“By any standard of international law, the diplomatic course of the United States met all the obligations required by the truce with Saddam and by that same course acknowledged, finally, Saddams inability to live up to that truce and our ability, under international law, to no longer maintain the lull in hostilities that only the broken truce had previously provided.”
Sorry, This would have been accurate if we had the UN permission to break the truce. But we didn’t.
“Sorry, This would have been accurate if we had the UN permission to break the truce. But we didnt.”
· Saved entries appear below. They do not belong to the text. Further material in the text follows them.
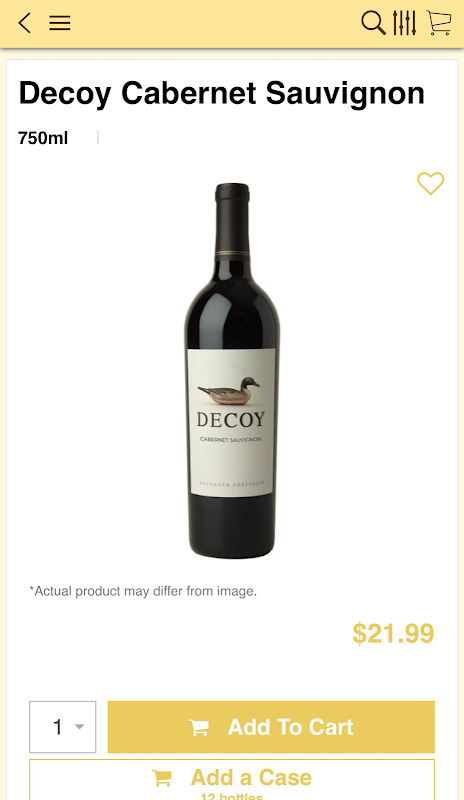This screenshot has height=800, width=464.
Task: Open search with the magnifier icon
Action: coord(373,23)
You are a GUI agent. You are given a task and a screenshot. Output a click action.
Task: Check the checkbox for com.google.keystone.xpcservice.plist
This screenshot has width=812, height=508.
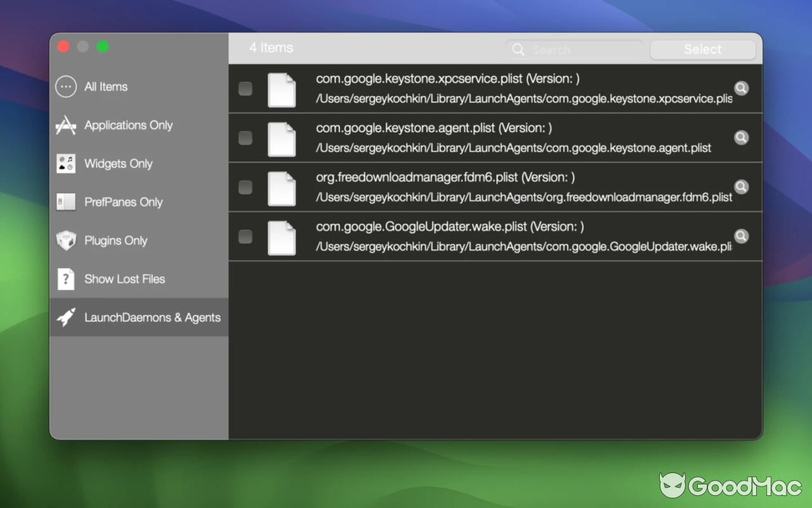[245, 89]
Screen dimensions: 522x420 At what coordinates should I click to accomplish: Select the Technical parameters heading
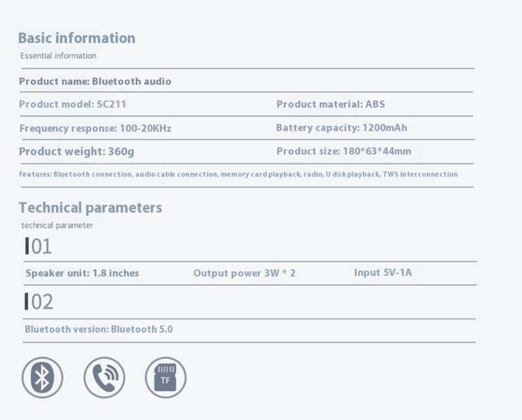pos(90,207)
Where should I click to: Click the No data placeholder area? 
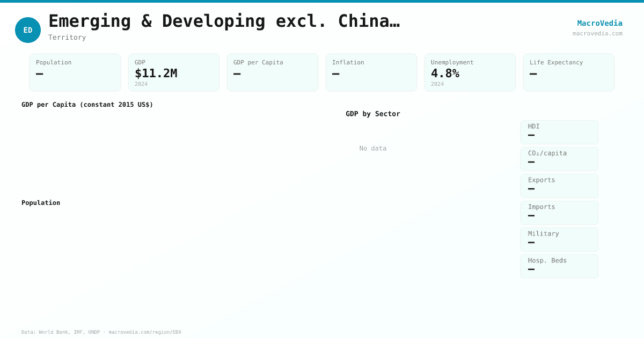[x=372, y=148]
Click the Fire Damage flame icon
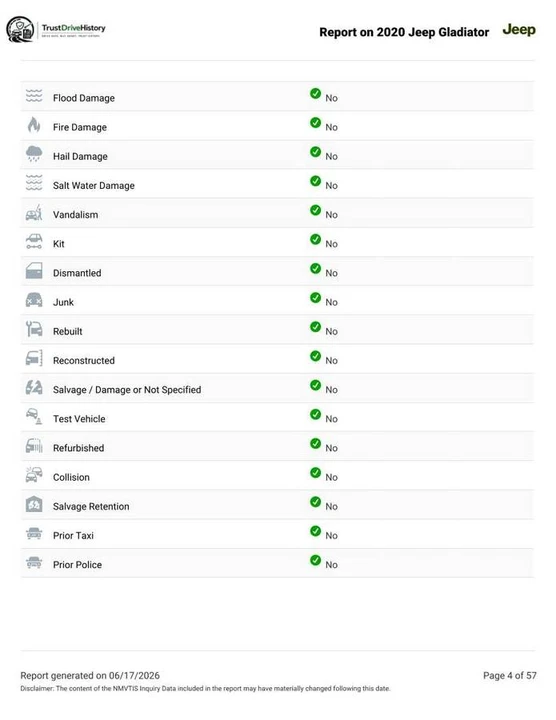The height and width of the screenshot is (720, 556). click(34, 124)
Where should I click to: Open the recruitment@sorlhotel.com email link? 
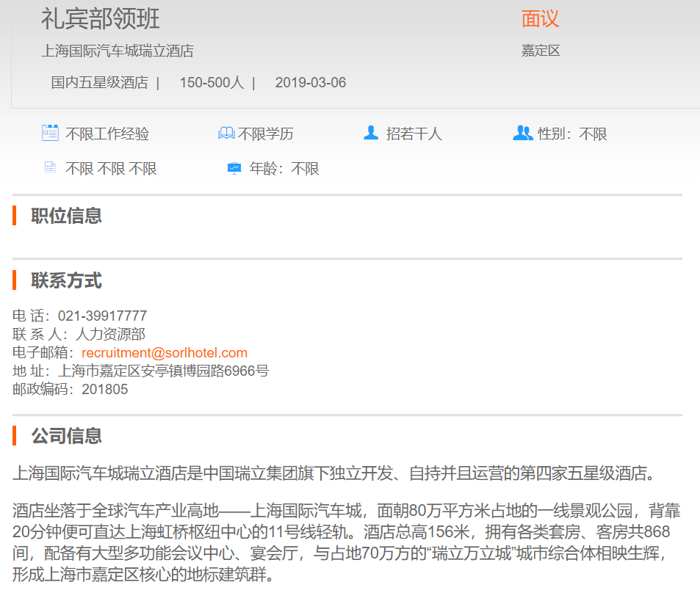click(165, 353)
Sorry. In international law, the UN’s “permission” was not required or needed for the coalition that placed, and obtained, the truce and its demands on Saddam to identify, within their sovereign rights that the belligerent, Saddam, had broken the truce in such a manner that the defendants of the truce, the coalition, no longer had to continue it for him.
The UN is not a sovereign or a sovereign entity of any kind. It is not “the world’s top ‘government’, in any manner.
Sovereign nations may place a course of remediation in international disputes to be conducted through the auspices of an international forumn like the UN, and they may conduct diplomacy regarding how well those remediation measures are or are not being obtained by that agency, but that course does not move their sovereign rights in demanding the truce be lived-up to, irrevocably, to that agency.
When a truce has failed as the one on Saddam did, the parties that obtained the truce, that forced that truce on the belligerent, give up nothing of their sovereign right towards the legitimate course, in international law, in the inherent meaning of a truce and the sovereign rights of its principals - resumption of the lull in fighting if the truce is broken. Anyone who thinks the UN stands above those rights does not understand international law.